Nuisance bear terrorizing community north of Fredericton

A New Brunswick community north of Fredericton being terrorized by a bear has some in the area calling for action.

Community calling for something to be done about 'Winnie' the black bear

A black bear, similar to the one pictured, has been nosing through people's garbage in a community north of Fredericton for weeks. (iStock)

A New Brunswick community north of Fredericton being terrorized by a nuisance bear has some in the area calling for action.

About three weeks ago, a black bear — affectionately referred to as "Winnie" — began sniffing around the Penniac, N.B. neighbourhood looking for garbage to eat.

Jon and Krystal Edwards moved into the newly developed rural community, located about 10 kilometres north of Fredericton, with their two young girls about a year ago.

Edwards said there were no signs of a bear until a few weeks ago.

"We heard something rustling in our garbage and it was about two o'clock in the afternoon and I came out and there was this probably about 350 to 400 pound bear. We probably think it's about two to three years old," he said.

The Department of Natural Resources has said that summer heat heightens the smells of garbage, pet food, bird feeders, and BBQs. Those smells often lure bears out of the woods and into urban and suburban areas.

A bear’s principal sense is smell and they often find the wafting scent of an easy meal of hot garbage too enticing to pass up.

They spend months fattening up as much as possible to prepare for winter hibernation.

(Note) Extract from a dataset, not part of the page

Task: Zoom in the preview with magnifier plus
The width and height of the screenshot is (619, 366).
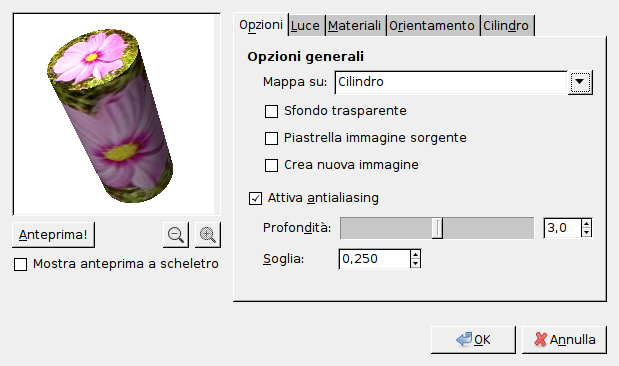Action: pyautogui.click(x=208, y=235)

Edwards said the bear has returned five times. He said he’s tried several different strategies to keep the bear out of the garbage can but so far Winnie has been able to overcome the obstacles.

Edwards is hoping a shed he bought Saturday will do the trick.

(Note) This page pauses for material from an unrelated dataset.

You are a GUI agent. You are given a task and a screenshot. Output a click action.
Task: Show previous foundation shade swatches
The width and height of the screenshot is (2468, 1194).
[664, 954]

He said many of his neighbours feel trapped inside their homes.

"I appreciate the fact that there's wildlife out here and I like it, and I like ... where I live, I'm just worried about our kids," he said.

Edwards said he wants the bear removed.

"I think our biggest concern is that our street has probably more than 10 kids, I think we counted, and having a bear wander around — that's a bit of a concern. It's almost like we have to lock our kids inside because we don't know if a bear is going to come up into our backyard," he said.

DNR couldn't be reached for comment Sunday, but the department did set up four live bear traps around the city last week after an increase in the number of bear sightings this year.